Недолго пробыл Пирогов в Одессе, но и это короткое время прошло не бесследно. Так, он организовал литературные беседы в гимназиях. Цель этих бесед разъясняется в небольшой одноимённой статье, вошедшей в его сочинения, – подготовить будущих студентов университета, приучить их исподволь к самостоятельному научному труду, без которого учение в университете, по справедливому мнению Пирогова, бесплодно. Темы должны, конечно, давать наставники, потому что выбор темы требует слишком много такта и должен быть по средствам ученика, чтобы тема не осилила избравшего, а напротив, чтобы ее осилил избравший. Сочинения писались обыкновенно по истории и русской словесности. Литературные вечера продолжались с семи до одиннадцати-двенадцати часов ночи. Собирались в большой зале первой одесской гимназии. Ученики первой и второй гимназий рассаживались отдельно. В конце продолговатой, образующейся между ними площадки находилась кафедра, к которой подходил референт, становясь лицом к учителям и приглашавшимся на беседы профессорам. На эти беседы допускались ученики последних трех классов. Литературные вечера сделались очень популярными, и гимназисты посещали эти необязательные беседы очень усердно. Они могли услышать здесь профессоров лицея, которые, польщенные присутствием Пирогова, оппонировали юным гимназистам. Беседы превращались в лекции, из которых участники все-таки много выносили.

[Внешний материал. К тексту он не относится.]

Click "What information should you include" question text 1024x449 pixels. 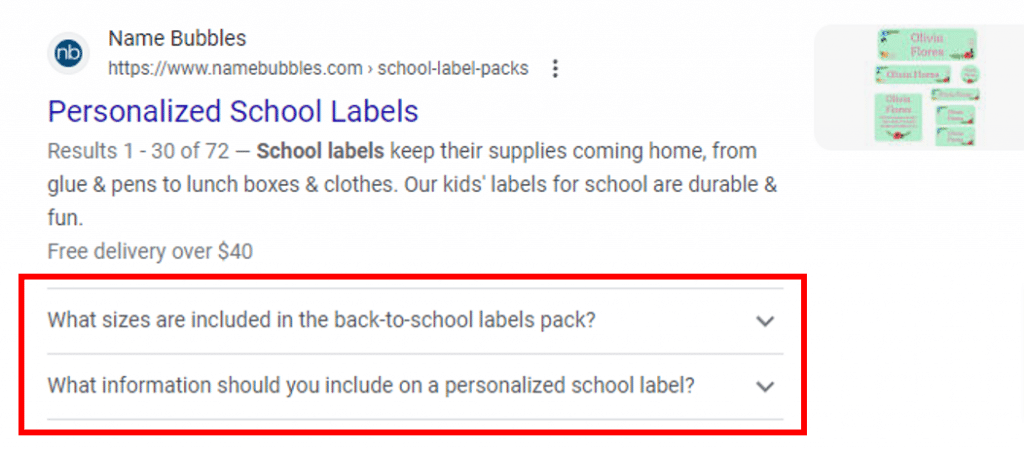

Пирогов, конечно, не забросил медицины и продолжал практиковать. Бедные ученики, не имевшие средств платить доктору, обращались к Пирогову в качестве пациентов, даже с теми болезнями, которые сопровождают обыкновенно юношеский возраст. “И как это у вас хватило смелости идти с такою болезнью к господину попечителю! Вот увидите, будет вам!” – говорили надзиратели. Но гимназисты знали, к кому шли. Они посмеивались на замечания надзирателей. Нечего и говорить, прибавляет рассказчик, что предсказания начальства о дурных последствиях для ученика никогда не сбывались.
Таковы были отношения попечителя к гимназистам.